Lactic acidosis occurs when cells make lactic acid faster than it can be metabolized. [1] [2] Both overproduction of lactate, or reduced metabolism, lead to acidosis. Normal lactate levels are less than 2 mmol/L, lactate levels between 2 mmol/L and 4 mmol/L are defined as hyperlactatemia. Severe hyperlactatemia is a level of 4 mmol/L or higher. Other definitions for lactic acidosis include: pH less than or equal to 7.35 and lactatemia greater than 2 mmol/L with a partial pressure of carbon dioxide (PaC02) less than or equal to 42 mmHg.

Pathophysiology

After glycolysis, pyruvate is shunted into two main pathways.

  • Anaerobic conditions result in pyruvate channeling into the Cori cycle (lactic acid cycle), where pyruvate is converted to lactate, to regenerate NAD+ from NADH. The NAD+ generated can now be utilized in glycolysis again, forming two molecules of ATP per molecule of glucose. The lactate produced gets sent to the liver, for gluconeogenesis[3].

Acid generation on the cellular level is dictated by the ratio of NAD+ and NADH. These molecules help maintain the intracellular pH by influencing the ratio of pyruvate to lactate. Therefore, an increased NADH concentration results in an increased lactate level. Causes of increased NADH include a hypoxic state, ingestion and oxidation of large amounts of ethanol.

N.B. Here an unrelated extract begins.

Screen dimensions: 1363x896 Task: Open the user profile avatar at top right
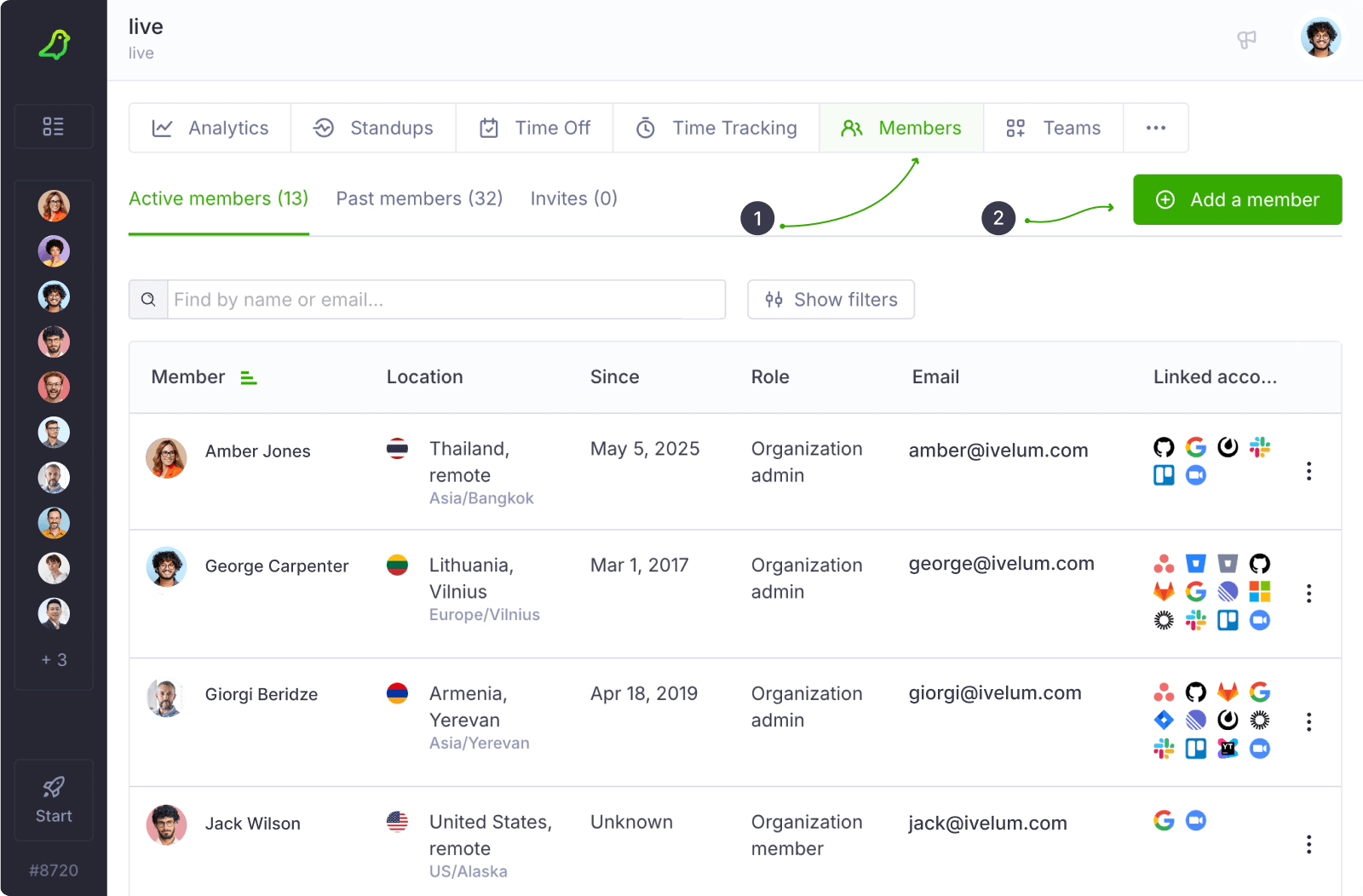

In the lactic acidosis associated with shock, a marked increase in lactate production driven by catecholamine stimulation of glycolysis is a key mechanism. A similar process is likely responsible for the lactic acidosis that occurs when high doses of inhaled beta agonists are used to treat severe asthma.[4] There are types of lactic acidosis based on the process that leads to an increased lactate level. Type A is is due to hypovolemia leading to hypoxia, type B involves an offending drug (metformin has been associated[5]) or toxin.[6]

Normally, there is a very high metabolic potential for lactate utilization, as demonstrated in patients with grand mal seizures[7] which is not utilized in acidosis states. This difference may be due to decreased lactate clearance in hypovolemic disorders such as shock, where lactic acidosis occurs despite a mild increase in lactate formation[8].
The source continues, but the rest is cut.